There *is* a standard for the Internet, and it is not CUBIC ;-)

> You asked why has Linux chosen to enable a non-standard CC algorithm as
> the default. Because the non-standardized - but well analyzed - CUBIC IS a
> fair and a compatible CC algorithm respecting NewReno and friends.

There are a few studies to the contrary, esp. when the bottleneck BW is 
high (but still a bottleneck). Also, CUBIC is known to perform worse 
than NewReno in low RTT environments, AFAICT.

If you have sufficient evidence to the contrary - please take it to the 
IETF and suggest a change to the congestion control standards.

 > AND
> simultaneously make some customers happy (those with larger LFN's).
> Everybody knows that CUBIC _could_ be the defacto "standard", at least with
> status experimental.

There's a mechanism for that - it's called the IETF. However, 
"experimental" does not permit a protocol to be deployed as default in a 
wide-scale environment; the goal of "experimental" is to do an 
experiment before such a deployment.

...
> Operating systems must respect constraint imposed by standardization
> bodies - like TCP fairness. If a standardization body show that there are
> some real fairness issue in Linux, then Linux will hear and react to this -
> no doubt. Standardization bodies on the other hand should align their
> development with real life demands.

This is reversed. The onus of proof rests with CUBIC, to ensure that it 
does no harm *before* it is deployed.

The IETF does adjust to the needs of the community, but it relies on the 
community to bring the issues to the IETF. Not to do end-runs.

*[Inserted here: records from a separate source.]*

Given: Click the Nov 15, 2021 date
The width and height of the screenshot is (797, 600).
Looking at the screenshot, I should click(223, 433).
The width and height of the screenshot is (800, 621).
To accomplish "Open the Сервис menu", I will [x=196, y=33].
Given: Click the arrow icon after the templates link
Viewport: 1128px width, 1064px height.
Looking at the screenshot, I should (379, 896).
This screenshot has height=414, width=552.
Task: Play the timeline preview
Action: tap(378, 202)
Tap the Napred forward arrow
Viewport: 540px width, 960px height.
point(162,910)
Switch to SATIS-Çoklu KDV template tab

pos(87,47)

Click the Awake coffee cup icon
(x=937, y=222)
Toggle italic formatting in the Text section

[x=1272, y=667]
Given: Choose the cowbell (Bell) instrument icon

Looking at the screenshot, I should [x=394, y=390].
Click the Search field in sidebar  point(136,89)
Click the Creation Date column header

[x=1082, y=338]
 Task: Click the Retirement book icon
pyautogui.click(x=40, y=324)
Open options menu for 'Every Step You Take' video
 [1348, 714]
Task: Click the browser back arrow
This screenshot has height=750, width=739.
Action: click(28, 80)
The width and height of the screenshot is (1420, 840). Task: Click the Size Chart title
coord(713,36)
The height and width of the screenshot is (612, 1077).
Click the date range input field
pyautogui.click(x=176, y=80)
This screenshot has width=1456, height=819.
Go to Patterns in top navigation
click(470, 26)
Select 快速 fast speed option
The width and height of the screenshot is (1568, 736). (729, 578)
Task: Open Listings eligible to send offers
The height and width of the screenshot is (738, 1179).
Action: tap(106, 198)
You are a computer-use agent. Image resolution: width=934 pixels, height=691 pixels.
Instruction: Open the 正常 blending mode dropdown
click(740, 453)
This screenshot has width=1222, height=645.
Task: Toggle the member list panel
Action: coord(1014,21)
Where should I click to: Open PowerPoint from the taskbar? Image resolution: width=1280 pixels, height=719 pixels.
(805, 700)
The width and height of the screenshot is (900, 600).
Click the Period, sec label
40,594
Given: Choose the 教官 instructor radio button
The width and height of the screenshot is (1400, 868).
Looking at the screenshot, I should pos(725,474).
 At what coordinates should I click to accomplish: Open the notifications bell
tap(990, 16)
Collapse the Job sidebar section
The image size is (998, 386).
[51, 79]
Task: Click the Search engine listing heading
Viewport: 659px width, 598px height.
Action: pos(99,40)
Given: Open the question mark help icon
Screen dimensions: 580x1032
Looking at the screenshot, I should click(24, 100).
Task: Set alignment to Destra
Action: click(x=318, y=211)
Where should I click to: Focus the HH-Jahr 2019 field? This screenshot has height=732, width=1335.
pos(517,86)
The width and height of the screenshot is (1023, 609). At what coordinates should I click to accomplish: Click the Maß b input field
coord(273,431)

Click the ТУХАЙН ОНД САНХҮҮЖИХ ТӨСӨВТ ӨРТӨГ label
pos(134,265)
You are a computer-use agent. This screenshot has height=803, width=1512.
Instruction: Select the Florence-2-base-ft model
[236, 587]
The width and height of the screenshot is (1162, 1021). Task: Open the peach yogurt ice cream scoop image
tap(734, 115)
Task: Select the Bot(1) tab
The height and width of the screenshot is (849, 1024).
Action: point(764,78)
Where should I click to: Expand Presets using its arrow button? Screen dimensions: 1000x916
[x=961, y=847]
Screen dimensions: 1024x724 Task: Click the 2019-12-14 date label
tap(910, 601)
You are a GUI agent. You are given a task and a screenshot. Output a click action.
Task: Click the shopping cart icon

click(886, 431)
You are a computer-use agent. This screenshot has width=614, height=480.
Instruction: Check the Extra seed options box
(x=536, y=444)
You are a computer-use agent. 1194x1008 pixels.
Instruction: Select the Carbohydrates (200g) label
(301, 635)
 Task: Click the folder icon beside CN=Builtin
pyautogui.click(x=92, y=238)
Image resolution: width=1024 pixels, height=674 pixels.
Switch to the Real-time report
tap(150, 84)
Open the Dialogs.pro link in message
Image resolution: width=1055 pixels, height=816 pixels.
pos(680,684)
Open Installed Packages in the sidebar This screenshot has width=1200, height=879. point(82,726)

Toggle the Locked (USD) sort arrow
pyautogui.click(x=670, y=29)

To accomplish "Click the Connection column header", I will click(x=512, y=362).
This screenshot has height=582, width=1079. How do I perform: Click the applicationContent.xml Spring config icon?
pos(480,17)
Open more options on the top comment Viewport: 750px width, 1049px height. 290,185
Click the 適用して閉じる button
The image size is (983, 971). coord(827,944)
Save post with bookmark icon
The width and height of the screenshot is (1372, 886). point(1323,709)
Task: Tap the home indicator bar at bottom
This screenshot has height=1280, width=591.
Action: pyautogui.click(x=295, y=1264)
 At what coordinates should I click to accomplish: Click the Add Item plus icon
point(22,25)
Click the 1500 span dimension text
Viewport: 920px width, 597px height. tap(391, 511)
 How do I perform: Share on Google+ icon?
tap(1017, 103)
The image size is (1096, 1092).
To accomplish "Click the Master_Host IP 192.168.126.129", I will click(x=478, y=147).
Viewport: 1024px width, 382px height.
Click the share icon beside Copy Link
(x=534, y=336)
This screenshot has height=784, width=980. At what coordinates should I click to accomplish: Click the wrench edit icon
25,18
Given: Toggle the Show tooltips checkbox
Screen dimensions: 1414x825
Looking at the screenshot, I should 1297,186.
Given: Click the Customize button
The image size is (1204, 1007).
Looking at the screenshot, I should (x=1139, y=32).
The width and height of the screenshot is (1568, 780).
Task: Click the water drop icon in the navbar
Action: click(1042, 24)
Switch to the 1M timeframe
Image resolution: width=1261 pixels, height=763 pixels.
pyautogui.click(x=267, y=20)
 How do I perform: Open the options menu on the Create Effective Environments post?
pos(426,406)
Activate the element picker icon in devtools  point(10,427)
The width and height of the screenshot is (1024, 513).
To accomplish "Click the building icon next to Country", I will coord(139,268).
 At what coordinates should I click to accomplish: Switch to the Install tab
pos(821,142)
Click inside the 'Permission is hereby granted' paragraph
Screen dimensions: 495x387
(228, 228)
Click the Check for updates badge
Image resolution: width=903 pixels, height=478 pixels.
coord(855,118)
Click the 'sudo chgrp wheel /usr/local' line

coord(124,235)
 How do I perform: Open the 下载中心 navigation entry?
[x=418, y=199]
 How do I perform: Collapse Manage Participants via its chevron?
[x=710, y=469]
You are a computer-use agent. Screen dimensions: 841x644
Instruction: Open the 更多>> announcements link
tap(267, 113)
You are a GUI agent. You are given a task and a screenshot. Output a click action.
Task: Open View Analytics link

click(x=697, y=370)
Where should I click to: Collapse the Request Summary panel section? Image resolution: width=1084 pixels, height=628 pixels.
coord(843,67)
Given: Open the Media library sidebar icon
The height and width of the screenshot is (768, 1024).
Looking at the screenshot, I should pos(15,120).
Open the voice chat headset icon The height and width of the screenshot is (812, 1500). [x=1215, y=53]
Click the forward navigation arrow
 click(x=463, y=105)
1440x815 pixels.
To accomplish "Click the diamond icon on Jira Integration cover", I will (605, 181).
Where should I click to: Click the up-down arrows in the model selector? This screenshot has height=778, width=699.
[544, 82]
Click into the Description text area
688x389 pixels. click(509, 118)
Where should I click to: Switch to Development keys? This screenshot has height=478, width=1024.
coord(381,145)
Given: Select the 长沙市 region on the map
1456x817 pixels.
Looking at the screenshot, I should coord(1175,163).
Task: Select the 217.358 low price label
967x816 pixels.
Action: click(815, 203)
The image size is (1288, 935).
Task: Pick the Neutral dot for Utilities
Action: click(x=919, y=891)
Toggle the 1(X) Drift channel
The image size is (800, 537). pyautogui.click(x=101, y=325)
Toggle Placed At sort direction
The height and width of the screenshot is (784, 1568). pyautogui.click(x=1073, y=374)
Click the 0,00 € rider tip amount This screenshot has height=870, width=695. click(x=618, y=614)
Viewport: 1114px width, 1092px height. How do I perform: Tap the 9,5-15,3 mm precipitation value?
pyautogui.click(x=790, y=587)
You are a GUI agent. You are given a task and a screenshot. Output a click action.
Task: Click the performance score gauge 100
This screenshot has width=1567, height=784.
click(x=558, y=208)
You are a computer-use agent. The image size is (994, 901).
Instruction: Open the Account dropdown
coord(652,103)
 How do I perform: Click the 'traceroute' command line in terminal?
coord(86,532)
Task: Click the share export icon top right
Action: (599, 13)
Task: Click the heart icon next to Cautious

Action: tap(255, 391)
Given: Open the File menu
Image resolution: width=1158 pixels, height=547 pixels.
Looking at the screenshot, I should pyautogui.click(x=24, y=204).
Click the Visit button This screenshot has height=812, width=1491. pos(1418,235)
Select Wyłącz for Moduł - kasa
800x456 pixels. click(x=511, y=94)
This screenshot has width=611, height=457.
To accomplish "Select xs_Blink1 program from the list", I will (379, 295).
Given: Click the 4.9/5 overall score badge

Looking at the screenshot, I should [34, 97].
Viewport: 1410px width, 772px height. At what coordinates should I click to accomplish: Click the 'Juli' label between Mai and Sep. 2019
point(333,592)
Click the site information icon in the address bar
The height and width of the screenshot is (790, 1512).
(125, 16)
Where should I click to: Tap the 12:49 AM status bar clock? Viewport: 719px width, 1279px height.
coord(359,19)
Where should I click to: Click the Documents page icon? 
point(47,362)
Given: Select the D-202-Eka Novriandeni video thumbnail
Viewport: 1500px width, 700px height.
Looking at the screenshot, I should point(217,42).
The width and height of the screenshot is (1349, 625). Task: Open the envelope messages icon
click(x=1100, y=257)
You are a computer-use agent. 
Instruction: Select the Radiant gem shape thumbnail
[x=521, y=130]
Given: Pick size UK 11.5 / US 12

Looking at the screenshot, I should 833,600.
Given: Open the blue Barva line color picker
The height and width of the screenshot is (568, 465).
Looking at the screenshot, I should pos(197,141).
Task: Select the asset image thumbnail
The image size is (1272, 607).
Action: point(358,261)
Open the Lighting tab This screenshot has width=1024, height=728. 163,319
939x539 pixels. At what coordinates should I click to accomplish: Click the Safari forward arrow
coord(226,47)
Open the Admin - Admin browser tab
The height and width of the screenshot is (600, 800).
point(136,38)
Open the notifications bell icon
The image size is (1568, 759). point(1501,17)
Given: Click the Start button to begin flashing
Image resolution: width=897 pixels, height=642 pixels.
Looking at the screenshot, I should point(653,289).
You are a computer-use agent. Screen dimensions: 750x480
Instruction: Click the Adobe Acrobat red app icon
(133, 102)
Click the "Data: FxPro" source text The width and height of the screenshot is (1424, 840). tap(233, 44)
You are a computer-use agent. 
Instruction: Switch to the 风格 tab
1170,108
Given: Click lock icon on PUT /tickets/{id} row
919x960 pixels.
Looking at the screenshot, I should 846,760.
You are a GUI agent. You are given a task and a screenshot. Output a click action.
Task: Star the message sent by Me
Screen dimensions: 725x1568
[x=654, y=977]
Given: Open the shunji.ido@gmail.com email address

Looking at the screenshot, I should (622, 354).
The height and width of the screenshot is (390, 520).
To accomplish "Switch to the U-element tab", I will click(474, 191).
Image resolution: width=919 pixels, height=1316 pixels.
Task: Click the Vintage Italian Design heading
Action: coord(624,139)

However, Linux is *famous* (IMO) for accepting code first and asking 
questions later. It's one reason I prefer FreeBSD for my research (that, 
and the fact that FreeBSD's stack has been a good decade more advanced 
than Linux - speaking as one who did things with FreeBSD in 2000 that 
Linux is only recently able to match).

FWIW.

Joe (again, speaking as an individual)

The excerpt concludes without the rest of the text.